Stan Tyra
10 lutego
Wskazuje się na nas, że przed nami zawsze stoi zaproszenie do życia lub śmierci, i że stale powinniśmy wybierać życie. Jest to ten sam wybór, co między dwoma drzewami w ogrodzie. Śmierć jest w dualistycznym umyśle, a życie w niedualistycznym, kontemplacyjnym. Jeśli oko serca jest zdrowe (pojedyncze/skupione) ciało jest pełne światła. Jeśli jest rozdwojone, panuje wielka ciemność. W jakiś sposób wydaje nam się, że jeśli wybierzemy jedno i drugie, śmierć i życie, dobro i zło to z tego przyjdzie życie. Nie przychodzi.
W taki sam sposób musi być przeżywana Biblia, życie i śmierć – wybierz życie. Dla mnie jest oczywiste, że wielu tych ludzi, którzy nazywają siebie „pro-life” (za – życiem) jest po prostu za-porodem. Aby być za-życiem konieczne by było opuszczenie dualistycznej teologii Boga, który jednych kocha, a innych potępia.
Dopiero po Reformacji zachodni kościół stał się tak totalnie dualistyczny. Po wydaniu Biblii na papierze, drukowane słowa stały się ważniejsze od prawdy, przekonania (wierzenia) ważniejsze niż podróż doświadczenia, a ciało ważniejsze od ducha.
Wcześniej radykalnymi fundamentalistami byli ci, którzy byli fundamentalni jeśli chodzi o podróż i doświadczenia życia. Rozumieli to, że to właśnie życie prowadzi cię do nowego sposobu myślenia, a nie wymyślanie nowego sposobu życia. Postrzegali duchowość jako coś pierwszego i najważniejszego, skierowanego do nich bezpośrednio.

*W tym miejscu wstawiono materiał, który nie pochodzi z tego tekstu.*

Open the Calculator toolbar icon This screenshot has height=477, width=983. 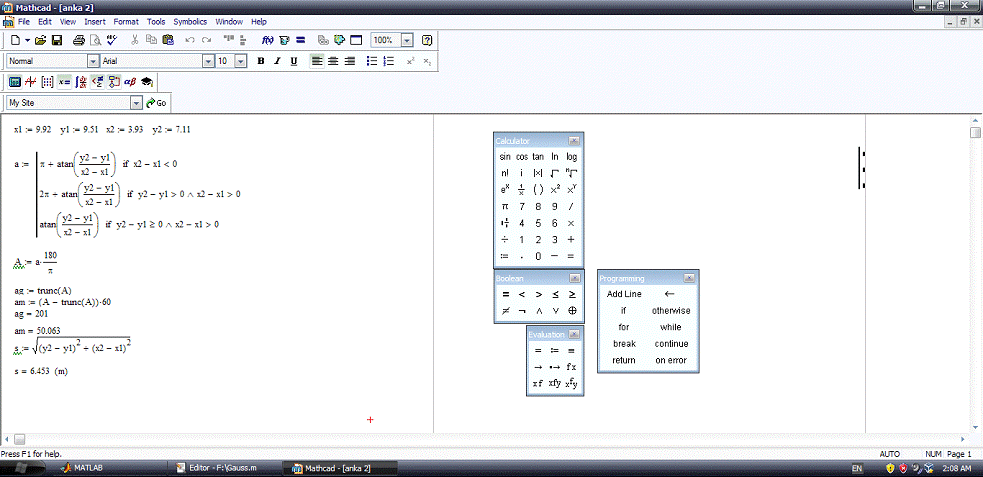[15, 82]
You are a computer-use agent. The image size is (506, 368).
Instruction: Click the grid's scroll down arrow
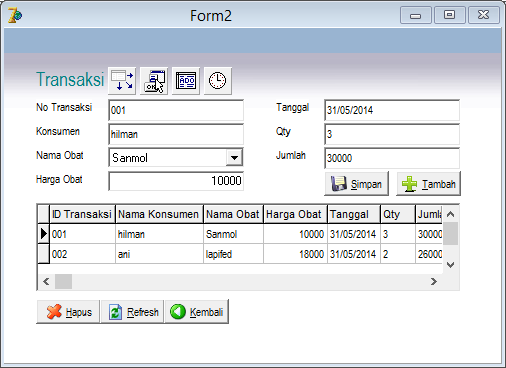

Po Biblii, wzrosło w niepohamowany sposób zapotrzebowanie na plemienny konformizm ludzi, ponieważ założyli, że mogą mówić za Boga, bez potrzeby rzeczywistego poznania Boga. Jeśli chodzi o większość teologii i doktryny jest to prawdą do dziś.
Jestem również zdumiony tym, że kiedy Jezus prowadzi nas do dualistycznych wyborów, jak ten z przykładu o wielbłądzie i uchu igielnym oraz „nie możecie służyć równocześnie Bogu i mamonie”, nagle nie chcemy tego. Tam zaś, gdzie mówi bardzo niewyraźnie bądź nic nie mówi, my dochodzimy do absolutnie pewnych wniosków! Mamy tendencję do tworzenia doktryny wokół wielu rzeczy, o których Jezus w ogóle nie wspomniał, a ignorować to, co powiedział całkowicie wyraźnie.
Jeśli o mnie chodzi to przytłaczające przesłanie Krzyża, i to czemu muszę ufać każdego dnia, jest takie, że Jezus nigdy nie robił ani z Siebie, ani z nikogo innego ofiary. Wiem dobrze, że jeśli będę w stanie żyć w ramach doświadczania tej prawdy, nie tylko będę rzeczywiście wolny, lecz będę wolny, aby uwalniać innych. Jezus powiedział: „nikt nie może mi tego życia odebrać, sam je daję…” (J 10:18). Robienie ofiary z siebie i z innych to gra na polu całkowicie niedojrzałego ego . NIE MA W TYM NICZEGO duchowo przemieniającego. Jest to zajmowanie się zewnętrzną częścią kubka, nigdy wewnętrzną.
Niestety, przyjęte jest to, że większość ludzi wykrzykuje przesłanie ofiary. Wyrażana przeze mnie wściekłość nigdy nie uznaje istnienia stałego stanu wewnętrznej wściekłości, która nie jest w stanie zmienić warunków zewnętrznych, bez względu na to jak bardzo jestem przekonany, że może. Prawda jest tak, że dopóki nie przestanę wierzyć w kłamstwo, że jestem ofiarą, będę ofiarą czegoś lub kogoś. Innymi słowy: nawet gdyby istniała tylko jedna rasa bądź jedna religia, ludzie nadal byliby ofiarami. Jest to wniosek, który płynie z serca zanim będzie postrzegany/rozumiany jako moje okoliczności. Jezus pokazał nam drogę, a my po prostu wolimy inną. Jak to działa w twoim przypadku, hę?